Federal government turns attention to education

? After more than a year when the spotlight remained fixed on the doctor’s office and the hospital room, attention switches this week to the classrooms of America. On Monday, Secretary of Education Arne Duncan will announce the first-round winners of the Race to the Top, the $4 billion competition he set up to reward the states with the most ambitious plans for improving their public schools.

When I asked Duncan last week what he hoped people would say about this unprecedented contest, he responded: “So many were skeptical when we announced this a year ago as part of the stimulus package. I hope they realize now that a very high bar has been set.”

Because the winning plans are so good? I asked. “So good, and so few,” he said.

Duncan, the rangy former Chicago schools chief who plays pickup basketball with the president, has been given what none of his predecessors in the Education Department ever had: a huge chunk of cash, borrowed from abroad as part of the two-year, $787 billion effort to rescue the economy from collapse. Fifteen of the 40 states that submitted plans were named as finalists in the Race to the Top earlier this month, along with the District of Columbia. The winners will pick up millions for their improvement projects.

That this is happening when state after state and school district after school district have seen their regular budgets slashed by the recession-crippling domestic economy simply increases Duncan’s leverage.

We know he will use it to increase the role of charter schools, the customized public alternative to the failing conventional models, and to spur other efforts to change the way that teachers are recruited, trained and deployed — especially for youngsters from meager financial households.

But we don’t know where. And we don’t know how successfully Duncan can exploit this windfall to move the bureaucracy of education in ways that produce dramatic results.

As it happens, Race to the Top is just one of two major initiatives Duncan has launched to try to change the face of America’s public schools. The other is the effort to rewrite and reauthorize in Congress the largest federal aid to education act, now best known by the name George W. Bush gave it, No Child Left Behind (NCLB).

Duncan wants to preserve what is most distinctive (and controversial) about that law, the insistence that elementary and high schools test their pupils regularly to determine how every significant subgroup is doing, with the aim of reducing racial and gender gaps.

But he and the president have urged Congress to rewrite both the standards and their implementation in a variety of ways that promise to be more rigorous but less intrusive than NCLB.

They are helped by the fact that 48 of the 50 states — all but Texas and Alaska — have agreed this year to write a set of common standards for math and English studies, providing a benchmark for schools without invoking the heavy hand of Washington.

It’s too soon to know what Congress will do with the Duncan plan or even whether NCLB reauthorization will fit onto the legislative calendar.

So far, the most critical comments have come from the heads of the two big teachers unions, which could doom these changes in a Democratic Congress. But Duncan, after his experience in Chicago, has learned the value of keeping the lines of communication open and not accepting the first “no” as final.

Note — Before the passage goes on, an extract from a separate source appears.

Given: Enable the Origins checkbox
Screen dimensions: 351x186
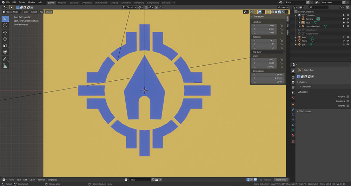Looking at the screenshot, I should (347, 96).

The day I saw him, he’d had breakfast with one of the union chiefs.

More remarkably, the bipartisanship that marked the passage of NCLB — with Democrats George Miller of California and Ted Kennedy partnering with Bush — remains possible even after the war over health care.

Duncan credits Lamar Alexander of Tennessee, a former secretary of education now in the Senate, and Rep. Mike Castle of Delaware, another Republican, as helping shape the proposal.

Achieving the kind of change Duncan is promoting would be a great gift for the country, especially when so many states are being forced by budgetary pressures to skimp on their commitments to education.